Imagine RIT exhibit gives visitors a 3D-look inside 19th-century mental illness

A. Sue Weisler

RIT faculty members Lisa Hermsen, second from left, and Shaun Foster, center, work with 3D Digital Design students to develop their interactive Imagine RIT exhibit, “3D Preservation of The Buffalo State Asylum.”

Insane asylums traditionally evoke mental images of stark white hospital rooms, dank hallways, and patients either aimlessly wandering in vegetative states or wildly acting out like Jack Nicholson in One Flew Over the Cuckoo’s Nest.

“3D Preservation of The Buffalo State Asylum,” an exhibit debuting at Imagine RIT: Innovation and Creativity Festival on May 3, will open visitors’ minds—and virtual doors—to a New York state asylum that was fully functional in the late 19th century.

According to Lisa Hermsen, associate professor of English in RIT’s College of Liberal Arts, the exhibit—which will be located on the main floor of the Gordon Field House and Activities Center—is a historically accurate and interactive 3D rendering of The Buffalo State Asylum for the Insane, one of New York state’s most important examples of 19th-century asylum architecture. Imagine RIT visitors will witness the architecture thought to be essential to the cure of mentally ill patients prior to 1900—virtually walking down brightly lit hallways; entering unique dining areas and entertainment rooms; and strolling past brilliant outdoor landscapes with a farm, gardens and walkways.

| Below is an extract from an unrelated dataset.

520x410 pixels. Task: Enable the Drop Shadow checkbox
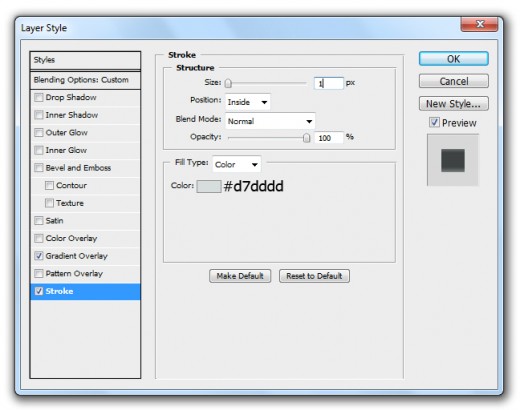coord(39,97)
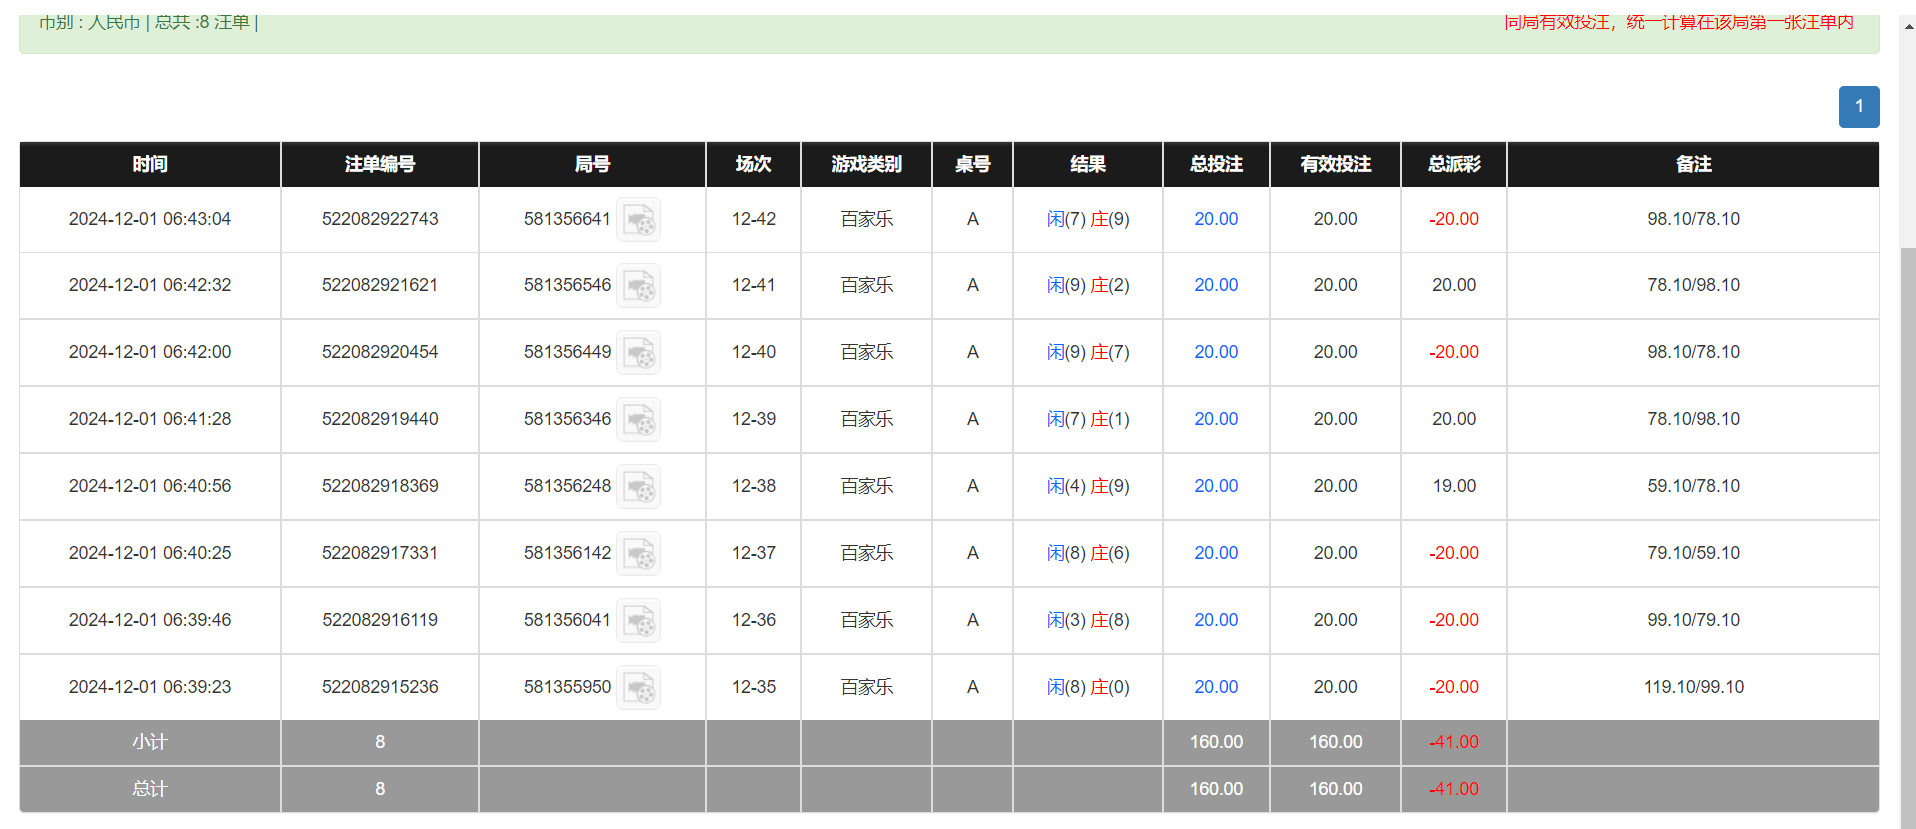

“The re-building of the Buffalo State Asylum in a 3D interactive environment highlights the possibilities for digital heritage, and there is a definite need to provide historical links to the building’s reform-minded past,” Hermsen said. “Few early American asylums remain standing and there are a surprisingly small number of historically accurate images of them, inside or out. Even those asylums that remain have been repurposed or abandoned and left to vandals and ghost hunters. The ruins of this asylum will be repurposed for a boutique hotel. We all agree that this era of mental health reform should not be forgotten.”

The exhibit—a joint venture with the College of Imaging Arts and Sciences including assistant professor Shaun Foster and students Jayson Fitch, Richard Borba, Michael Borba, Nicolas Burkhart and Deanna Giovinazzo—uses technology, digital innovations and quality graphics that create immersive and interactive heritage preservation, far superior than that of traditional text, pictures or videos. Hermsen also said the exhibit provides resources for humanities approaches to contemporary mental health reform.

“We hope to provide another path to perennial questions about mental health reform, past and present,” Hermsen added. “Indeed, given contemporary discussions about mental health reform, it is even more crucial to get students and scholars to understand reform in the 19th century. This exhibit is a creative and beautiful way to shed light on this important subject.”